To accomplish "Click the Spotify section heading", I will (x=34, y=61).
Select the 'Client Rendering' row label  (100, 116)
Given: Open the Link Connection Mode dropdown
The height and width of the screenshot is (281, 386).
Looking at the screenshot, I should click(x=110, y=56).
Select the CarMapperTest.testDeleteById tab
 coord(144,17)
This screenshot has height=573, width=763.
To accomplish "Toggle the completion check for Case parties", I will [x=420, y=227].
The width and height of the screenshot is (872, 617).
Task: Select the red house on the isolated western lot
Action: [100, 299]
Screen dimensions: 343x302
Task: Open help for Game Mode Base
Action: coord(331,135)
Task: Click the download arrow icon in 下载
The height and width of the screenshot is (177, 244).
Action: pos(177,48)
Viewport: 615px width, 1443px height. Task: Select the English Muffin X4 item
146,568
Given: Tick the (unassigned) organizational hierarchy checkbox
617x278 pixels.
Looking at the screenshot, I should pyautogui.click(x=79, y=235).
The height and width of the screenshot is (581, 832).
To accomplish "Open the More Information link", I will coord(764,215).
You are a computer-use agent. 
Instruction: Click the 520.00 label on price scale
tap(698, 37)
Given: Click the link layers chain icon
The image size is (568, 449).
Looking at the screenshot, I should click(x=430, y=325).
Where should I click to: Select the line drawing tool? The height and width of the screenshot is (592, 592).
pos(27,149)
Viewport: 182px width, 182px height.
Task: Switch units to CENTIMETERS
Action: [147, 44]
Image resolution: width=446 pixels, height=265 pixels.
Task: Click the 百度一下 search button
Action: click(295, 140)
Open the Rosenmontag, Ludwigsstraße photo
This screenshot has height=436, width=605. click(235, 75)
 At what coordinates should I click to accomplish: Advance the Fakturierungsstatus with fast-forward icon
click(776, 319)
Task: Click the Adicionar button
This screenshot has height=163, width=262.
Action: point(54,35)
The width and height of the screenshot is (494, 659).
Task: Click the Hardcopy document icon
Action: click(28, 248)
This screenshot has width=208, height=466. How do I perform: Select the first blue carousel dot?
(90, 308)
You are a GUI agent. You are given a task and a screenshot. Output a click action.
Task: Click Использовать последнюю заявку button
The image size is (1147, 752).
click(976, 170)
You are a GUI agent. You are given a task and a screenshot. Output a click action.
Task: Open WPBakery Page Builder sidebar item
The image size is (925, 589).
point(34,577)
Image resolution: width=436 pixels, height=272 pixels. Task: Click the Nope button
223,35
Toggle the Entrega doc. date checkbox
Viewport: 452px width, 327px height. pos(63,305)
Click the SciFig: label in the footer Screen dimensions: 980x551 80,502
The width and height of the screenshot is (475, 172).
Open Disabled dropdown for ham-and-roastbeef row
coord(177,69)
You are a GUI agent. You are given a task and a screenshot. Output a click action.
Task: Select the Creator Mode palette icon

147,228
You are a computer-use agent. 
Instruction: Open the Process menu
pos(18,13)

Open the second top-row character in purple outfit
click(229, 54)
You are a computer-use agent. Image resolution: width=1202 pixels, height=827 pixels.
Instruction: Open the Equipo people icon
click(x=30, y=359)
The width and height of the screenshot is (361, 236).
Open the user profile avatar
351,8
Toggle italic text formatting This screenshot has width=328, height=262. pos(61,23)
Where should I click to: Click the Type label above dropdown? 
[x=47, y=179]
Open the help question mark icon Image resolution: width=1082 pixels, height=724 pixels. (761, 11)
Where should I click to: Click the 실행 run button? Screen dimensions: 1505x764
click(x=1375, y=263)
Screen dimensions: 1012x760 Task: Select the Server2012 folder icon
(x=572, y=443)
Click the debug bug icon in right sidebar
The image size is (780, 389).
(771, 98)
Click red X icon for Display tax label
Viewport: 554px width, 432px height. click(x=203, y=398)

**Problem statement:** Reproduce each line, exactly as it appears, from the one that contains "Where should I click to: Click the Type" through the last line of the records. Add no other lines.

**Task answer:**
Where should I click to: Click the Type label above dropdown? 
[x=47, y=179]
Open the help question mark icon Image resolution: width=1082 pixels, height=724 pixels. (761, 11)
Where should I click to: Click the 실행 run button? Screen dimensions: 1505x764
click(x=1375, y=263)
Screen dimensions: 1012x760 Task: Select the Server2012 folder icon
(x=572, y=443)
Click the debug bug icon in right sidebar
The image size is (780, 389).
(771, 98)
Click red X icon for Display tax label
Viewport: 554px width, 432px height. click(x=203, y=398)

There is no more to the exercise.